Mesut Özil und die Medien: Von hängenden Schultern und fehlendem Elan
Deutschland 14.Oktober.2015 Lennart Kühl 0
Mesut Özil hat ein Problem: Er wird häufig kritisiert, es geht ihm in Fleisch und Stollenschuh über. Medienschelte gehört zu ihm wie die großen Kulleraugen und die Rückennummer Acht beim DFB. Wenn seine Mannschaft verliert, trägt er häufig Schuld. abseits.at blickt auf Bizarres wie Einzelkritiken und Panikmache.
Kritik ist die unliebsame Begleitung vieler Leben. Egal wohin es geht, sie wird schon da sein. Innige Beziehung führt sie mit Wenigen, unter anderem Lehrern oder den Medien. Letztere prahlen mit ihr derart, dass sie teils unerträglich werden – insbesondere Sportnachrichtendienste.
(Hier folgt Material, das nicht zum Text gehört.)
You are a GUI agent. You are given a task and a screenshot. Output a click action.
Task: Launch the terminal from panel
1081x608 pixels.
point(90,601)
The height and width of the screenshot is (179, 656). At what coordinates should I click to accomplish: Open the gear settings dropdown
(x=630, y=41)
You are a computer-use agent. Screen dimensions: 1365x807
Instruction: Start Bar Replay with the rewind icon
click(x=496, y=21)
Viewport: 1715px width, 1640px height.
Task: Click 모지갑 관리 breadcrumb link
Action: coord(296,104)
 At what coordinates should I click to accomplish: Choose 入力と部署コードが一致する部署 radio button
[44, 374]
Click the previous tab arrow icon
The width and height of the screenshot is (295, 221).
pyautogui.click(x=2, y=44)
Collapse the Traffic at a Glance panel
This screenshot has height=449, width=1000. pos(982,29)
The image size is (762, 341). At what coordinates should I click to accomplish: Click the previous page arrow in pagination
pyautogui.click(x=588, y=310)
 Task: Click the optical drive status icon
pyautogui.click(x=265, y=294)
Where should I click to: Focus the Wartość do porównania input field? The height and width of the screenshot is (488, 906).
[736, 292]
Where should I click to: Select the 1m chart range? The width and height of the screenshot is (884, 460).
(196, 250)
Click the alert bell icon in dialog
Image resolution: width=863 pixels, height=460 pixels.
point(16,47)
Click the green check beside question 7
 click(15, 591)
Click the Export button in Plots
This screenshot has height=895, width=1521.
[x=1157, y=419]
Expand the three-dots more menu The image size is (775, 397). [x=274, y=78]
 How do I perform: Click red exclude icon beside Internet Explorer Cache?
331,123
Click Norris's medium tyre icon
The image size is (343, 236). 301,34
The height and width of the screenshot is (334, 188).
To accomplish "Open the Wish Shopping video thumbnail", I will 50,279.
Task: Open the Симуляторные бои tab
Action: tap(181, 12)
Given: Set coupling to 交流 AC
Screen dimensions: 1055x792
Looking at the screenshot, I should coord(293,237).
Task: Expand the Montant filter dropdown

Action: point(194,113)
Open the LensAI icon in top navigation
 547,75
Entsetzen in Mediendeutschland
Mesut Özil kann davon im Singsang trällern. Sonntag schaffte er mit der Nationalmannschaft Planungssicherheit für den Sommer 2016, der DFB fährt zur Europameisterschaft nach Frankreich. Die Reaktion: Kritik soweit die freien Zeilen reichen. Von Formlosigkeit ist zu lesen, viel Glück brauchte es. Die Mannschaft – wie sie sich sinnfrei getauft hat – habe an Klasse eingebüßt. Weltuntergangsstimmung in Mediendeutschland, Österreich wird sicher Europameister. Oder doch wieder diese Ballschieber aus Iberien? Bloß nicht!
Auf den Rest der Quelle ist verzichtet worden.